Freedom is therefore, the central theme and the most important value proposition of the Christian faith. Freedom is the essence of Christianity and it is what distinguishes it from all other religions on the planet.


Samuel Bowles, Professor Emeritus at the University of Massachusetts in Amherst, said “the cause of freedom is the cause of God.”


Being redeemed and set free from sin, self and Satan is the ultimate goal of Christian faith. Freedom in its true sense is a quality of God, just as love, grace, beauty, harmony, joy; abundance and peace are qualities of God.


Thomas Jefferson said, “The God who gave us life gave us liberty at the same time.”
Freedom, liberty, justice and righteousness are the very nature and essence of who we are as human beings and as children of God.


This article is not necessarily about the theology of freedom.  That may be a topic for another time. 


For the purposes of this essay, let us examine briefly through the history of human race. 


Throughout human history, people and nations have paid the ultimate price fighting for freedom and for their liberties.  Millions have died fighting for freedom and in pursuit of justice.  Nearly all wars between peoples, communities, and nations have been fought because of land ownership, control of natural resources, struggle for power and authority, and quest for freedom. 


For instance, the major part of the 16th and 17th centuries witnessed an astonishing moments in the history of human race as nations battle each other for power and dominance.  These empires –Babylon, Rome, Ottoman, Greece, etc., ruled the world during their time because of their strength and power. 


In the 20th century, human race also witnessed astounding moments of conquest as well as collapse of empires.  For instance the rise of America as the only super power and collapse of the communist despotic rule in Eastern Europe and the Soviet Union - aka “evil empire” are prime examples.  It would be hard to overstate the significance of freedom for the affected nations or the world in general.

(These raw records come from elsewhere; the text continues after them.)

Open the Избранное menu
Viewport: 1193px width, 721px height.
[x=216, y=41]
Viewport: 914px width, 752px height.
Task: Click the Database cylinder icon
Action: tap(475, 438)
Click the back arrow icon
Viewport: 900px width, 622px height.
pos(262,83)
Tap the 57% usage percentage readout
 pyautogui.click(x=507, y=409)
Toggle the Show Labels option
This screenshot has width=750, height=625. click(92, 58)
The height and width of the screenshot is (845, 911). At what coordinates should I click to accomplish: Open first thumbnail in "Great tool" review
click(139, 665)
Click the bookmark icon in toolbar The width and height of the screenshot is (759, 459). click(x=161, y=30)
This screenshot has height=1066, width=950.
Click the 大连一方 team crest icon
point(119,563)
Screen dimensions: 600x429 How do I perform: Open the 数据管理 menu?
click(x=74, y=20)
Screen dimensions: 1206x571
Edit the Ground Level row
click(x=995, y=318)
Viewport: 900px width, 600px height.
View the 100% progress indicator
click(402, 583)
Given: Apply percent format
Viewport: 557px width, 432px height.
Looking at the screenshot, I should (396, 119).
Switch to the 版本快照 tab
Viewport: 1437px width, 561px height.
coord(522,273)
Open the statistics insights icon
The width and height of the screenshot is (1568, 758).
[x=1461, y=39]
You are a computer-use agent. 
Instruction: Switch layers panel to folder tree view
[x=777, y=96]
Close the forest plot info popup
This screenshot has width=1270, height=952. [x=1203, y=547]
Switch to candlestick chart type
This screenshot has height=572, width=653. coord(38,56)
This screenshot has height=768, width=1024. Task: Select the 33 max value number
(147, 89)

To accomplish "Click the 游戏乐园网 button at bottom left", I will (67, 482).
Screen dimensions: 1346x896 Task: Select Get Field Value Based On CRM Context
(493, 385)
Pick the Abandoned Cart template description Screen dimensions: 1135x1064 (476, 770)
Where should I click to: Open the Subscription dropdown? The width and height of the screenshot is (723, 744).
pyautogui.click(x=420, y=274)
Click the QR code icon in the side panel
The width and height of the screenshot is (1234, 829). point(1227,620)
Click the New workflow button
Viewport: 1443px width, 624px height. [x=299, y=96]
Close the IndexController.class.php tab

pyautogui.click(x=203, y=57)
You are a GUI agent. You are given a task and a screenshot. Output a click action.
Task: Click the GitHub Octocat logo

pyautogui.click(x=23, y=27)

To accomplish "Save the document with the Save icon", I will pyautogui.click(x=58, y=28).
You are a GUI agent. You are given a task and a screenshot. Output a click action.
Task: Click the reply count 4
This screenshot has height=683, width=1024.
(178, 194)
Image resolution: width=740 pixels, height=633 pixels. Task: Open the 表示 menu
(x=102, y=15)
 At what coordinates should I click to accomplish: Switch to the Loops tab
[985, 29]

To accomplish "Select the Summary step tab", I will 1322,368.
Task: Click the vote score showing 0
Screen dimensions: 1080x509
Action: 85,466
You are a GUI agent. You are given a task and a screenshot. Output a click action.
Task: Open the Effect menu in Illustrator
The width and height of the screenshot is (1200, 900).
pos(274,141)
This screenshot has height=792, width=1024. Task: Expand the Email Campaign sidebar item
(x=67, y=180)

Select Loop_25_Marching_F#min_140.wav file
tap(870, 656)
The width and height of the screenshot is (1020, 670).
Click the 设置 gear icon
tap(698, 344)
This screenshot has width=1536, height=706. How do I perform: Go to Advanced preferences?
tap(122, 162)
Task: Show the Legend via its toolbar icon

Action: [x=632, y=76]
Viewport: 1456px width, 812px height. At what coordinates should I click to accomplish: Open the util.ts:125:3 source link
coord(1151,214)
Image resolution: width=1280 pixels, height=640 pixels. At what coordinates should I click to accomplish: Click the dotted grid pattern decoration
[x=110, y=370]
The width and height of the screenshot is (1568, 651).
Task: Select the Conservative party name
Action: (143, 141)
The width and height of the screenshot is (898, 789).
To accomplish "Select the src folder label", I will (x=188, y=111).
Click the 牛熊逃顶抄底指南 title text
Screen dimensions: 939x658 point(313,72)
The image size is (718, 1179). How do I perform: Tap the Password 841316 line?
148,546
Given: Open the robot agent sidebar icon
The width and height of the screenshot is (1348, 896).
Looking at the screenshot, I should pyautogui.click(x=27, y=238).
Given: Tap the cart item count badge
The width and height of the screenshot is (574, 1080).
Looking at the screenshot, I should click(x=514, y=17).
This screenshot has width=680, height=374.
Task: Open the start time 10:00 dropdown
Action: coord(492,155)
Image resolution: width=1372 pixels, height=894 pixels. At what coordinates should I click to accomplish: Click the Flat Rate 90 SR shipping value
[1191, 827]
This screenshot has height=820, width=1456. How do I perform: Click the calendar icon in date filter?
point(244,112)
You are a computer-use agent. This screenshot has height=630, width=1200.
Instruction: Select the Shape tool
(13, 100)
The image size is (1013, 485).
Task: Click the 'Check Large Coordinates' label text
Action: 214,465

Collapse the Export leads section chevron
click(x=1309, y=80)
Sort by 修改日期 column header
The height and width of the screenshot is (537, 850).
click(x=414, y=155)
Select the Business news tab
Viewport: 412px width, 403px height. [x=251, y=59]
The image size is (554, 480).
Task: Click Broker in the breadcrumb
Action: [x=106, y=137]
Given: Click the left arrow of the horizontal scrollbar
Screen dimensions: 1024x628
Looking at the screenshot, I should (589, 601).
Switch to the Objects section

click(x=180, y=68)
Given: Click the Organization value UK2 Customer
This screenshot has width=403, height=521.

For years, philosophers, scholars and thinkers have argued and debated that human freedom is the supreme value of the human soul. It is the yearning of every human heart – whether poor or rich. All human beings possess the same inert desire – to be free, to pursue unalienable rights such as life, liberty and the pursuit of happiness because the human spirit is endowed by its Creator with the desire to be free to pursue life, joy, peace and prosperity. In nutshell, freedom is the ultimate pursuit of the human spirit.


Because of the supreme value of freedoms and liberties, the United Nations produced a document called: “The Universal Declaration of Human Rights (UDHR), which is a milestone document in the history of human rights. Drafted by representatives with different legal and cultural backgrounds from all regions of the world, the Declaration was proclaimed by the United Nations General Assembly in Paris on 10 December 1948 as a common standard of achievements for all peoples and all nations. It sets out, for the first time, fundamental human rights to be universally protected.”
It recognizes the inherent dignity and of the equal and inalienable rights of all members of the human family as the foundation of freedom, justice and peace in the world.


For instance:
Article (1) affirms that:  “All human beings are born free and equal in dignity and rights. They are endowed with reason and conscience and should act towards one another in a spirit of brotherhood.” 
Article (3) states that: “Everyone has the right to life, liberty and security of person.”
Article (9) states that: “No one shall be subjected to arbitrary arrest, detention or exile.” 


You can read more on the thirty articles here:


Today, the United States of America is the champion for freedom and liberty worldwide. There used to be a popular American TV commercial that starts with this statement: ‘There are two things Americans got right – cars and freedom.”
Human freedom is the greatest ideal of the American society and the essence and beauty their democracy.  It is also the glory of free-market society economy.  And that is the ideal that attracts millions of people around the world to emigrate or seek refuge in the United States.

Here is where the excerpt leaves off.